TASK = Transcribe the full listing below exactly.

**** EXERCISE MATERIAL

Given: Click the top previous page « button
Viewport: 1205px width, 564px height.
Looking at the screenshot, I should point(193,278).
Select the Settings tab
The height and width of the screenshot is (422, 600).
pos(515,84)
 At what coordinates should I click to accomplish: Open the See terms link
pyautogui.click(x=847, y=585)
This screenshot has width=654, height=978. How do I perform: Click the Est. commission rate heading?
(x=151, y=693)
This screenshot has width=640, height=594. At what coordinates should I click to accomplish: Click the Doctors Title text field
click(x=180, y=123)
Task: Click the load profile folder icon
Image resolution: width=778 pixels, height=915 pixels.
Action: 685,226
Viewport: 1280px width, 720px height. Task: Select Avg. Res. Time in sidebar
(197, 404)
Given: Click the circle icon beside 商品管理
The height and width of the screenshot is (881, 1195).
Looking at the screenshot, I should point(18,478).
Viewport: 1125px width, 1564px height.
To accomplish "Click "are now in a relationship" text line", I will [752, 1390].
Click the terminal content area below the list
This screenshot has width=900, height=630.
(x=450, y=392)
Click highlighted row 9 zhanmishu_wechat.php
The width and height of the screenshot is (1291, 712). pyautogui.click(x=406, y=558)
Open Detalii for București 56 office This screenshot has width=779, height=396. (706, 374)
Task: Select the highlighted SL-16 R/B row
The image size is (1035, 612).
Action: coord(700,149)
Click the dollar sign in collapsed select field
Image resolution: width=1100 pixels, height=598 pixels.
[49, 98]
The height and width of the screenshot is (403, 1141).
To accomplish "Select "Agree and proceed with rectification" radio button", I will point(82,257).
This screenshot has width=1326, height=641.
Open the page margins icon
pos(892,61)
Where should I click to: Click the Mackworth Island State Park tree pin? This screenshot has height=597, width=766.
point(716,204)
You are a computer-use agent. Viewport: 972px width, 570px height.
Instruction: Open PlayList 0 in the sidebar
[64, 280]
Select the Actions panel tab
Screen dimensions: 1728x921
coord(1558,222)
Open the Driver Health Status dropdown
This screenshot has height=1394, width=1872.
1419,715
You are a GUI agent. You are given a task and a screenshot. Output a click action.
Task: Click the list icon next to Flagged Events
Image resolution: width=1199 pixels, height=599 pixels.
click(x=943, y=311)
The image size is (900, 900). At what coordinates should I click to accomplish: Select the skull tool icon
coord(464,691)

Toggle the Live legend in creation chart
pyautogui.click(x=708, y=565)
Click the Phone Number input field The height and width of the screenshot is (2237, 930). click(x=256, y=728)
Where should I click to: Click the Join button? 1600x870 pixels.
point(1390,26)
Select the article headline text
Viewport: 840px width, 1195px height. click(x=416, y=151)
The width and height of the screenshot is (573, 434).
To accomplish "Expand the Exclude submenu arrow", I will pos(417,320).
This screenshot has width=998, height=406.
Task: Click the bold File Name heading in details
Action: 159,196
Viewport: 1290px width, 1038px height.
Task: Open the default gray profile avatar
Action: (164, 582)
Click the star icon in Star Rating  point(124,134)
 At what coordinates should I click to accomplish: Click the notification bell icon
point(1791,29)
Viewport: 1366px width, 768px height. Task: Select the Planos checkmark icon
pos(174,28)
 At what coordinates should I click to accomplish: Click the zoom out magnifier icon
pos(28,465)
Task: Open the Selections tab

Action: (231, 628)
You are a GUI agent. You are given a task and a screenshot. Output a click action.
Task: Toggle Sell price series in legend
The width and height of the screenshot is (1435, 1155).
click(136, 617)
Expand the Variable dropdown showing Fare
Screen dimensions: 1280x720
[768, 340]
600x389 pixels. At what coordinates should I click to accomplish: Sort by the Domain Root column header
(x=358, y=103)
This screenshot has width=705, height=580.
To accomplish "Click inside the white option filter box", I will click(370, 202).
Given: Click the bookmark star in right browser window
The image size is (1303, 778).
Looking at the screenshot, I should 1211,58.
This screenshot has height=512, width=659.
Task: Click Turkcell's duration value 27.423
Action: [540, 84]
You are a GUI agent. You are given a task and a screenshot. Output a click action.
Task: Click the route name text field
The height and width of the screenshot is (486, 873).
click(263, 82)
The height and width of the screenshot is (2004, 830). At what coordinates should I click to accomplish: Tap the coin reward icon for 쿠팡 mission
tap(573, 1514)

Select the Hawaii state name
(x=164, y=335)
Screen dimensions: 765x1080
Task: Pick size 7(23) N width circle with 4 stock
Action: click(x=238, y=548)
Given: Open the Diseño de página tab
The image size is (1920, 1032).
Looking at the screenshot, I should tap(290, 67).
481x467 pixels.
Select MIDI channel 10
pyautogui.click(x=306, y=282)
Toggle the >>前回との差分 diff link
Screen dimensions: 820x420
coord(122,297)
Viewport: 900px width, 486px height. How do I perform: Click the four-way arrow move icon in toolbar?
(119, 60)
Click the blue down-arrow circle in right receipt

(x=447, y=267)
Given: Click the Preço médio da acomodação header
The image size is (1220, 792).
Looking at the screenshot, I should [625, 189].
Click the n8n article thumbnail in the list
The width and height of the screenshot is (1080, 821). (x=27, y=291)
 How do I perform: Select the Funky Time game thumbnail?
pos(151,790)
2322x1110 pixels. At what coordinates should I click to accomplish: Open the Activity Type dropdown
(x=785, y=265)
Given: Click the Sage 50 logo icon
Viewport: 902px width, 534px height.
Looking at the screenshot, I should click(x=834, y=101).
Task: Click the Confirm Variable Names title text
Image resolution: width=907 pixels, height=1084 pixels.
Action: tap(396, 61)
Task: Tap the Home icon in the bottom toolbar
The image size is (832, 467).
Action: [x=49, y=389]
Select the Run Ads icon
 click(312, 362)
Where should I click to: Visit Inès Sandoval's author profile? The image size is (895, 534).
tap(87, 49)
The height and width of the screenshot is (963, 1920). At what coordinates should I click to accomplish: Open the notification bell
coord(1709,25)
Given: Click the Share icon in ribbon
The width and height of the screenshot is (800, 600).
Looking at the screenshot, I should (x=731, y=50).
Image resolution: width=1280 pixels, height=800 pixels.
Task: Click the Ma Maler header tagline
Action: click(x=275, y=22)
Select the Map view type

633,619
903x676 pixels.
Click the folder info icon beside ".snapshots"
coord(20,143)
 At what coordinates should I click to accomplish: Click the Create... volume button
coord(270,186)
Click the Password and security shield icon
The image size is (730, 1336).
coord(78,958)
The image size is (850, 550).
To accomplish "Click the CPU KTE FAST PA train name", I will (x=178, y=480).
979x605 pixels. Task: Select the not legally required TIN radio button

********

FINISHED TASK =
Given: Click the top previous page « button
Viewport: 1205px width, 564px height.
Looking at the screenshot, I should point(193,278).
Select the Settings tab
The height and width of the screenshot is (422, 600).
pos(515,84)
 At what coordinates should I click to accomplish: Open the See terms link
pyautogui.click(x=847, y=585)
This screenshot has width=654, height=978. How do I perform: Click the Est. commission rate heading?
(x=151, y=693)
This screenshot has width=640, height=594. At what coordinates should I click to accomplish: Click the Doctors Title text field
click(x=180, y=123)
Task: Click the load profile folder icon
Image resolution: width=778 pixels, height=915 pixels.
Action: 685,226
Viewport: 1280px width, 720px height. Task: Select Avg. Res. Time in sidebar
(197, 404)
Given: Click the circle icon beside 商品管理
The height and width of the screenshot is (881, 1195).
Looking at the screenshot, I should point(18,478).
Viewport: 1125px width, 1564px height.
To accomplish "Click "are now in a relationship" text line", I will [752, 1390].
Click the terminal content area below the list
This screenshot has width=900, height=630.
(x=450, y=392)
Click highlighted row 9 zhanmishu_wechat.php
The width and height of the screenshot is (1291, 712). pyautogui.click(x=406, y=558)
Open Detalii for București 56 office This screenshot has width=779, height=396. (706, 374)
Task: Select the highlighted SL-16 R/B row
The image size is (1035, 612).
Action: coord(700,149)
Click the dollar sign in collapsed select field
Image resolution: width=1100 pixels, height=598 pixels.
[49, 98]
The height and width of the screenshot is (403, 1141).
To accomplish "Select "Agree and proceed with rectification" radio button", I will point(82,257).
This screenshot has width=1326, height=641.
Open the page margins icon
pos(892,61)
Where should I click to: Click the Mackworth Island State Park tree pin? This screenshot has height=597, width=766.
point(716,204)
You are a computer-use agent. Viewport: 972px width, 570px height.
Instruction: Open PlayList 0 in the sidebar
[64, 280]
Select the Actions panel tab
Screen dimensions: 1728x921
coord(1558,222)
Open the Driver Health Status dropdown
This screenshot has height=1394, width=1872.
1419,715
You are a GUI agent. You are given a task and a screenshot. Output a click action.
Task: Click the list icon next to Flagged Events
Image resolution: width=1199 pixels, height=599 pixels.
click(x=943, y=311)
The image size is (900, 900). At what coordinates should I click to accomplish: Select the skull tool icon
coord(464,691)

Toggle the Live legend in creation chart
pyautogui.click(x=708, y=565)
Click the Phone Number input field The height and width of the screenshot is (2237, 930). click(x=256, y=728)
Where should I click to: Click the Join button? 1600x870 pixels.
point(1390,26)
Select the article headline text
Viewport: 840px width, 1195px height. click(x=416, y=151)
The width and height of the screenshot is (573, 434).
To accomplish "Expand the Exclude submenu arrow", I will pos(417,320).
This screenshot has width=998, height=406.
Task: Click the bold File Name heading in details
Action: 159,196
Viewport: 1290px width, 1038px height.
Task: Open the default gray profile avatar
Action: (164, 582)
Click the star icon in Star Rating  point(124,134)
 At what coordinates should I click to accomplish: Click the notification bell icon
point(1791,29)
Viewport: 1366px width, 768px height. Task: Select the Planos checkmark icon
pos(174,28)
 At what coordinates should I click to accomplish: Click the zoom out magnifier icon
pos(28,465)
Task: Open the Selections tab

Action: (231, 628)
You are a GUI agent. You are given a task and a screenshot. Output a click action.
Task: Toggle Sell price series in legend
The width and height of the screenshot is (1435, 1155).
click(136, 617)
Expand the Variable dropdown showing Fare
Screen dimensions: 1280x720
[768, 340]
600x389 pixels. At what coordinates should I click to accomplish: Sort by the Domain Root column header
(x=358, y=103)
This screenshot has width=705, height=580.
To accomplish "Click inside the white option filter box", I will click(370, 202).
Given: Click the bookmark star in right browser window
The image size is (1303, 778).
Looking at the screenshot, I should 1211,58.
This screenshot has height=512, width=659.
Task: Click Turkcell's duration value 27.423
Action: [540, 84]
You are a GUI agent. You are given a task and a screenshot. Output a click action.
Task: Click the route name text field
The height and width of the screenshot is (486, 873).
click(263, 82)
The height and width of the screenshot is (2004, 830). At what coordinates should I click to accomplish: Tap the coin reward icon for 쿠팡 mission
tap(573, 1514)

Select the Hawaii state name
(x=164, y=335)
Screen dimensions: 765x1080
Task: Pick size 7(23) N width circle with 4 stock
Action: click(x=238, y=548)
Given: Open the Diseño de página tab
The image size is (1920, 1032).
Looking at the screenshot, I should tap(290, 67).
481x467 pixels.
Select MIDI channel 10
pyautogui.click(x=306, y=282)
Toggle the >>前回との差分 diff link
Screen dimensions: 820x420
coord(122,297)
Viewport: 900px width, 486px height. How do I perform: Click the four-way arrow move icon in toolbar?
(119, 60)
Click the blue down-arrow circle in right receipt

(x=447, y=267)
Given: Click the Preço médio da acomodação header
The image size is (1220, 792).
Looking at the screenshot, I should [625, 189].
Click the n8n article thumbnail in the list
The width and height of the screenshot is (1080, 821). (x=27, y=291)
 How do I perform: Select the Funky Time game thumbnail?
pos(151,790)
2322x1110 pixels. At what coordinates should I click to accomplish: Open the Activity Type dropdown
(x=785, y=265)
Given: Click the Sage 50 logo icon
Viewport: 902px width, 534px height.
Looking at the screenshot, I should click(x=834, y=101).
Task: Click the Confirm Variable Names title text
Image resolution: width=907 pixels, height=1084 pixels.
Action: tap(396, 61)
Task: Tap the Home icon in the bottom toolbar
The image size is (832, 467).
Action: [x=49, y=389]
Select the Run Ads icon
 click(312, 362)
Where should I click to: Visit Inès Sandoval's author profile? The image size is (895, 534).
tap(87, 49)
The height and width of the screenshot is (963, 1920). At what coordinates should I click to accomplish: Open the notification bell
coord(1709,25)
Given: Click the Share icon in ribbon
The width and height of the screenshot is (800, 600).
Looking at the screenshot, I should (x=731, y=50).
Image resolution: width=1280 pixels, height=800 pixels.
Task: Click the Ma Maler header tagline
Action: click(x=275, y=22)
Select the Map view type

633,619
903x676 pixels.
Click the folder info icon beside ".snapshots"
coord(20,143)
 At what coordinates should I click to accomplish: Click the Create... volume button
coord(270,186)
Click the Password and security shield icon
The image size is (730, 1336).
coord(78,958)
The image size is (850, 550).
To accomplish "Click the CPU KTE FAST PA train name", I will (x=178, y=480).
979x605 pixels. Task: Select the not legally required TIN radio button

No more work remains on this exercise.